Cable television networks are no longer purely distribution networks used for TV and radio distribution, but now also provide access for the customer to the networks. Thus TV and radio signals are distributed from a local centre or optical node by way of a signal splitter/combiner with an output connected to each customer. Return traffic from each customer is returned through the splitter/combiner to the local centre or optical node and thence to the rest of the network. Such return traffic might include requests for pay-per-view television programmes.
Usually the traffic from the customer to the local centre or optical node is called “return path traffic” or “upstream signals”. The upstream signals are transported using a different frequency range than the distribution signals (usually called “downstream signals”) originating from the network provider. Modern cable TV networks typically use 5 MHz to 65 MHz for upstream signals and 85 MHz to 862 MHz for downstream signals, although other frequency ranges are also used.

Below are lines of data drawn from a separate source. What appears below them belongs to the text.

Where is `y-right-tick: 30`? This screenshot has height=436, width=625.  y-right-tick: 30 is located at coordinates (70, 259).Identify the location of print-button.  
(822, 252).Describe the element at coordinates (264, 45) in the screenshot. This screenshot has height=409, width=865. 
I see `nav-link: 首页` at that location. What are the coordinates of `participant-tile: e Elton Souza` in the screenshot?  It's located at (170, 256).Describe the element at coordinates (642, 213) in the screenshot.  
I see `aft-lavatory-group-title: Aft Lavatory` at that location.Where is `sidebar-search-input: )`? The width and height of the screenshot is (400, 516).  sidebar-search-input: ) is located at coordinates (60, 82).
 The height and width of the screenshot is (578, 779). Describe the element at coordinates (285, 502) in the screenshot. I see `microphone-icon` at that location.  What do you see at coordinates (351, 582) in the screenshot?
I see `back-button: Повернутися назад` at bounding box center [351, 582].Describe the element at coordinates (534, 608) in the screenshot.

All upstream signals, no matter how they originate, are transported to the local centre or optical node. Thus unwanted noise in upstream signals will also be injected into the network. The unwanted signals originate from various sources but a major part is due to radiation of outside transmitters in the used upstream frequency range. The total sum of these unwanted signals is known as “ingress”. The majority of ingress originates from the in-house installation of the customer and is therefore injected into the network at a customer access point. This ingress is a major problem in the network since all these unwanted signals are summed and will limit the signal to noise ratio (and therefore the capacity) of the upstream signals.
It is an aim of the present invention to provide a signal splitter/combiner which reduces noise ingress into a cable television distribution network.